No. 8 – Green Bay Packers
- Position: Running back
- Roster status: Exempt/Commissioner's Permission

Personal information
- Born: February 11, 1998 (age 28) Tulsa, Oklahoma, U.S.
- Listed height: 5 ft 10 in (1.78 m)
- Listed weight: 223 lb (101 kg)

Career information
- High school: McLain (Tulsa)
- College: Alabama (2016–2018)
- NFL draft: 2019: 1st round, 24th overall pick

Career history
- Oakland / Las Vegas Raiders (2019–2023); Green Bay Packers (2024–present);

Awards and highlights
- First-team All-Pro (2022); 3× Pro Bowl (2020, 2022, 2024); NFL rushing yards leader (2022); PFWA All-Rookie Team (2019); CFP national champion (2017);

Career NFL statistics as of 2025
- Rushing yards: 7,803
- Rushing average: 4.2
- Rushing touchdowns: 74
- Receptions: 269
- Receiving yards: 2,072
- Receiving touchdowns: 2
- Stats at Pro Football Reference

= Josh Jacobs =

American football player (born 1998)

Joshua Cordell Jacobs (born February 11, 1998) is an American professional football running back for the Green Bay Packers of the National Football League (NFL).

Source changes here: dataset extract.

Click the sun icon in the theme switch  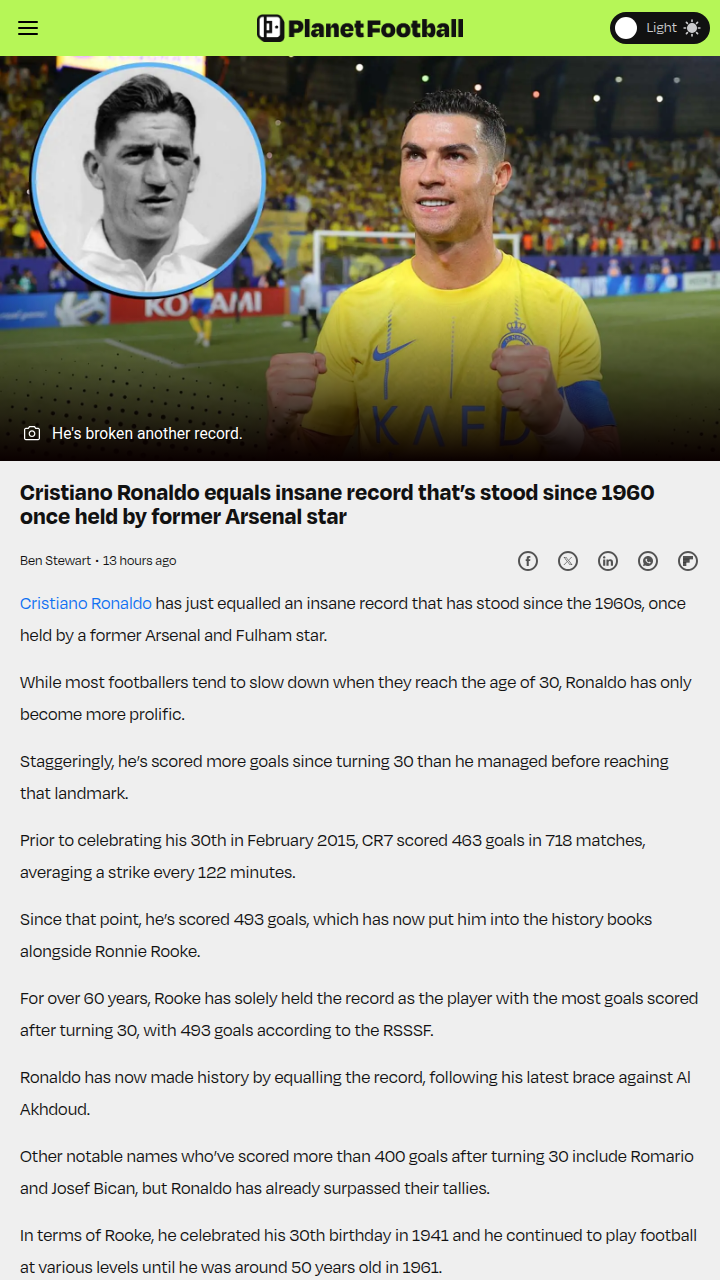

He played college football for the Alabama Crimson Tide and was selected by the Oakland Raiders in the first round of the 2019 NFL draft. Jacobs rushed for over 1,000 yards in each of his first two seasons, while being named to NFL All-Rookie Team in 2019 and to his first Pro Bowl in 2020. In 2022, he led the league in rushing yards with 1,653 and became the first Raider since 1985 to surpass 2,000 scrimmage yards. After five years with the Raiders, Jacobs signed with the Packers in 2024.

==Early life==
Jacobs attended McLain High School in Tulsa, Oklahoma. During his high school football career, he had 5,372 yards and 56 touchdowns for the Titans. He committed to play college football at the University of Alabama.

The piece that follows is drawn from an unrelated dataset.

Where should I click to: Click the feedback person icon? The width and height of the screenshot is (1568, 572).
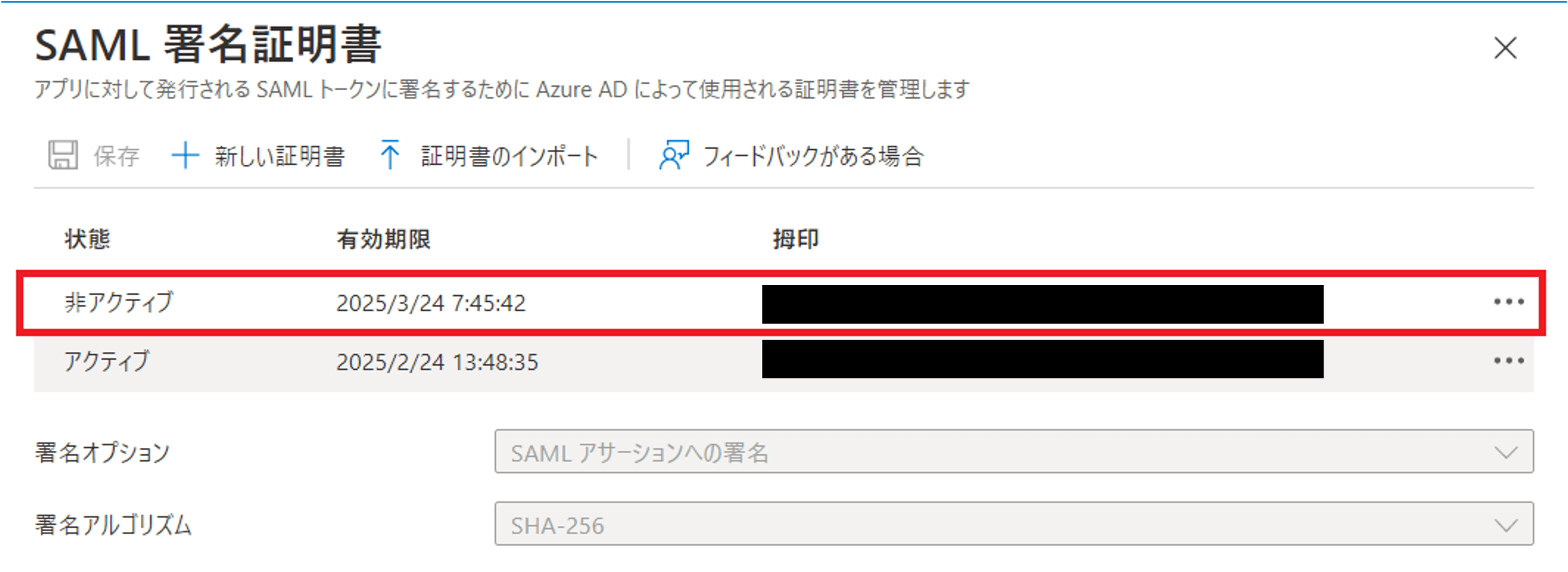pyautogui.click(x=673, y=155)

Jacobs experienced homelessness in middle school. At the end of his rookie season in the NFL, he was featured in a Kia commercial reflecting on his experience with homelessness, which aired during Super Bowl LIV.

==College career==
As a freshman at Alabama in 2016, Jacobs split time with Damien Harris and Bo Scarbrough, rushing 85 times for 567 yards and four touchdowns. As a sophomore in 2017, he had 284 yards on 46 carries with one touchdown. After the season, it was revealed that he had been playing on a broken ankle for most of the season. As a junior, he was named the MVP of the 2018 SEC Championship Game against the Georgia Bulldogs after rushing for 83 yards with two touchdowns.

==Professional career==

Pre-draft measurables
| Height | Weight | Arm length | Hand span | Wingspan | 40-yard dash | 10-yard split | 20-yard split | Vertical jump | Broad jump | Bench press |
| 5 ft 10 in (1.78 m) | 220 lb (100 kg) | 31+5⁄8 in (0.80 m) | 10+1⁄8 in (0.26 m) | 6 ft 2+1⁄4 in (1.89 m) | 4.64 s | 1.60 s | 2.63 s | 35.0 in (0.89 m) | 9 ft 4 in (2.84 m) | 18 reps |
All values from NFL Combine/Pro Day

===Oakland / Las Vegas Raiders===
====2019 season====
The Oakland Raiders selected Jacobs in the first round with the 24th overall pick in the 2019 NFL draft, a pick that was acquired from the Chicago Bears in the September 2018 Khalil Mack trade. He signed his four-year rookie contract with the team on July 9, 2019.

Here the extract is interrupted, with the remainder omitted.